El estilo acompaña una letra estrechamente vinculada al territorio y refuerza el carácter íntimo de la composición.

La canción funciona así como un recorrido por los lugares afectados y, al mismo tiempo, como homenaje a los pueblos que sufrieron directamente el incendio.

Un incendio que arrasó 9.600 hectáreas

El fuego comenzó el 25 de julio en la Vall d’Uixó y se convirtió en uno de los grandes incendios forestales sufridos este verano en la Comunitat Valenciana.

La evolución de las llamas obligó a desplegar numerosos medios de extinción y a evacuar a vecinos de diferentes localidades de la zona.

El balance final dejó unas 9.600 hectáreas afectadas y una extensa superficie forestal dañada.

Municipios y espacios de la Serra d’Espadà quedaron marcados por un incendio cuyas consecuencias ambientales necesitarán años para desaparecer.

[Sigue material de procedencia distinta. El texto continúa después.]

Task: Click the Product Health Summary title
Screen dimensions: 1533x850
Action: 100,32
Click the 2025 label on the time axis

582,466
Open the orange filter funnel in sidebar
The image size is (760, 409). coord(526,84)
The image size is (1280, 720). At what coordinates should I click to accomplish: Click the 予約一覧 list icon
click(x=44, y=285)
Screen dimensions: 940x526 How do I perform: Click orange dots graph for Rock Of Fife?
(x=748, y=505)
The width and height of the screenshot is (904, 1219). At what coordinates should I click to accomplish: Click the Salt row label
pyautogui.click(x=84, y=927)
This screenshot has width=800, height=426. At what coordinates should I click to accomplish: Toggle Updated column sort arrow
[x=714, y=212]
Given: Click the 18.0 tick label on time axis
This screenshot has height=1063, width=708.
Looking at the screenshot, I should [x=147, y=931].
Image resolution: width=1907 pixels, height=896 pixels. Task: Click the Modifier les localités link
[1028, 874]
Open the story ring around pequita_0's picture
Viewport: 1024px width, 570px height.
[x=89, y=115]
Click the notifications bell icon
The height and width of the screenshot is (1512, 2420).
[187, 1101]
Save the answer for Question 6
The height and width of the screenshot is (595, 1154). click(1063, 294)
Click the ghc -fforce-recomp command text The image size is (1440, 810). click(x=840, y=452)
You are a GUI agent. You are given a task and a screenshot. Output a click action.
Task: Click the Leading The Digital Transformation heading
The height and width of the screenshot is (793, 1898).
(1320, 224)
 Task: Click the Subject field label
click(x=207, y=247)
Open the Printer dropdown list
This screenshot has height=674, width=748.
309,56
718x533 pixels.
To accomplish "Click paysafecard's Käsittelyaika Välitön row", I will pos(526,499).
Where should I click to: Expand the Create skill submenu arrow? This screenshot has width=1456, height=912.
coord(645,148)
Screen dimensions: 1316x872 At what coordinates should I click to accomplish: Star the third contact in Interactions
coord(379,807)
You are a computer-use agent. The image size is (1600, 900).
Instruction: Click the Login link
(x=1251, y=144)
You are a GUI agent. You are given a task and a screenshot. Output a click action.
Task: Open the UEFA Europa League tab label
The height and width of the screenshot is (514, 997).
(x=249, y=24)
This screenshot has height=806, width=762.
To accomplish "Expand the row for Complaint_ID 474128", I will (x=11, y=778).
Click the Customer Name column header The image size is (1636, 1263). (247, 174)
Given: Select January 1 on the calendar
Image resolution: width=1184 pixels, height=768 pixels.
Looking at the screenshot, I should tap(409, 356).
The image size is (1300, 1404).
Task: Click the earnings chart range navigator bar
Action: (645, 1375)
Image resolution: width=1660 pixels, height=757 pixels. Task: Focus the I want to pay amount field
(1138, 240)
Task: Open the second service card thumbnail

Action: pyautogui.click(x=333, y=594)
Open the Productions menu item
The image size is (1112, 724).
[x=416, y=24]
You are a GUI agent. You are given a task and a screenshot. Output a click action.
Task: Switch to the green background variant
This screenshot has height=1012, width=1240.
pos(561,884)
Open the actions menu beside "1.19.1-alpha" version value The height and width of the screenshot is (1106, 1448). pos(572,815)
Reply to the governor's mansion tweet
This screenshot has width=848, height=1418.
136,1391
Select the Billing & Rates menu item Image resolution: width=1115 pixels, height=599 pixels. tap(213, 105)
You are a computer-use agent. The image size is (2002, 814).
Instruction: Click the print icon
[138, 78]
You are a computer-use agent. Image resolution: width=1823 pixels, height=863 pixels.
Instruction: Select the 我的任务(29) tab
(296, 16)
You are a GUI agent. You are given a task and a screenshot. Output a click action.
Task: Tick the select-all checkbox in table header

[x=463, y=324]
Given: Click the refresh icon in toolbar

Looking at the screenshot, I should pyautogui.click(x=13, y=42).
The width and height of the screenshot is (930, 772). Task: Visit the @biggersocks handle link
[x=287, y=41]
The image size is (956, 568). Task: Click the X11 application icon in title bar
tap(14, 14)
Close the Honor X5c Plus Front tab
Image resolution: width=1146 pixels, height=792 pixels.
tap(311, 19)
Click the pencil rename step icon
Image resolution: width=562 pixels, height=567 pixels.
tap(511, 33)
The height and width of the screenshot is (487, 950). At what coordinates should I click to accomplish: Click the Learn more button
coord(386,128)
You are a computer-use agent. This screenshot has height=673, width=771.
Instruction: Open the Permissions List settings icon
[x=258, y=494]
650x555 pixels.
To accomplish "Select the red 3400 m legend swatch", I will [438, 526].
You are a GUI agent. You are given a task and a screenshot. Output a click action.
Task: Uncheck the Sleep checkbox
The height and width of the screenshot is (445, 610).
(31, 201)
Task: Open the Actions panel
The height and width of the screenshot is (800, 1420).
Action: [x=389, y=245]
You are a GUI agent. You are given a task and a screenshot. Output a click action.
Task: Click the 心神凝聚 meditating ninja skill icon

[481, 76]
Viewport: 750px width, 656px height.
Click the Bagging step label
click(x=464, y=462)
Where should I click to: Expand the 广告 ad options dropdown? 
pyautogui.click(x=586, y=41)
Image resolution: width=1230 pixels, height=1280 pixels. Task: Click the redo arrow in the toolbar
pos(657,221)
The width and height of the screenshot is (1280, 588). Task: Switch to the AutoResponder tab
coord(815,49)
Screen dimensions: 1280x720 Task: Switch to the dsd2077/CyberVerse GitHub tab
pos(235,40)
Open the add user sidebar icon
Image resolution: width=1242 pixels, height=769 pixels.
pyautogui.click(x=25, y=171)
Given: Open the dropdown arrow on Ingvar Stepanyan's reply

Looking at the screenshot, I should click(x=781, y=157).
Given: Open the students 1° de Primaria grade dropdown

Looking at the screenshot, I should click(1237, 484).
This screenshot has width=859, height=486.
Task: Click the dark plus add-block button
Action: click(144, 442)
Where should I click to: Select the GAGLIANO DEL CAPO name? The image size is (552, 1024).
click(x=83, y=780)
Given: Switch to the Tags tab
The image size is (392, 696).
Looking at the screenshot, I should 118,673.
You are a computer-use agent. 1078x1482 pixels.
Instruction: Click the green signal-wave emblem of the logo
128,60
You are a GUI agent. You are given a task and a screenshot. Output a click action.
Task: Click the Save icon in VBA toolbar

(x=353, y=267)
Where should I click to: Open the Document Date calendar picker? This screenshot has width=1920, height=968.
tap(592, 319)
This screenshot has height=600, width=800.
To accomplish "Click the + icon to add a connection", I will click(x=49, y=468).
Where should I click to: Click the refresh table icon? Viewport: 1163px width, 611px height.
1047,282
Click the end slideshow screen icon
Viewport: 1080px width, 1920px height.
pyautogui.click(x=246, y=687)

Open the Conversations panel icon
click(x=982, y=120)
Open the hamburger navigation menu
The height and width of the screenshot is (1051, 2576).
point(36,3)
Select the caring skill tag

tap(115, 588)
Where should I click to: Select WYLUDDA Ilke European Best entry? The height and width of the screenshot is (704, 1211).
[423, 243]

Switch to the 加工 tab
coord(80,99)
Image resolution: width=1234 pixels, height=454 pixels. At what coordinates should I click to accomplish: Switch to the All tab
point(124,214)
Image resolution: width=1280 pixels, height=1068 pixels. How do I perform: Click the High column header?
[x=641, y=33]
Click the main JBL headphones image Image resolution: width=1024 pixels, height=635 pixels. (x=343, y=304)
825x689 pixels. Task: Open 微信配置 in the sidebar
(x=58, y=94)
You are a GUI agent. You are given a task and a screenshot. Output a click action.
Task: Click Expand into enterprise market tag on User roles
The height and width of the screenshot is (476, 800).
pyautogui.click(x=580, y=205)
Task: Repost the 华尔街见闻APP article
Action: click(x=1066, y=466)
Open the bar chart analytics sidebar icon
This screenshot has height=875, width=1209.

La esperanza de volver a caminar bajo los árboles

Pese a la dureza de las imágenes evocadas, Quan tot era blanc i negre no termina instalada en la tragedia.

Su mensaje final mira hacia la recuperación del territorio.

Tornarem a caminar a l’ombra dels teus arbres i a olorar el romer i el timó dels teus camins”, expresa Carmen Manila.

La frase resume la otra cara de la canción: frente a las imágenes de ceniza y destrucción aparece la esperanza de que la naturaleza consiga recuperar poco a poco aquello que las llamas arrasaron.

Música para conservar la memoria de la Serra d’Espadà

Quan tot era blanc i negre se convierte así en algo más que una canción inspirada por un incendio.

Es también un homenaje a los paisajes, pueblos y elementos naturales de la Serra d’Espadà, así como a quienes contemplaron cómo las llamas transformaban en cuestión de días lugares vinculados a su propia memoria.

Mientras la sierra comienza su lento proceso de regeneración, Carmen Manila pone música a aquella herida con una idea que atraviesa toda la composición: recordar cómo quedó el territorio después del fuego, pero también confiar en que llegará el día en que se pueda volver a caminar bajo la sombra de sus árboles.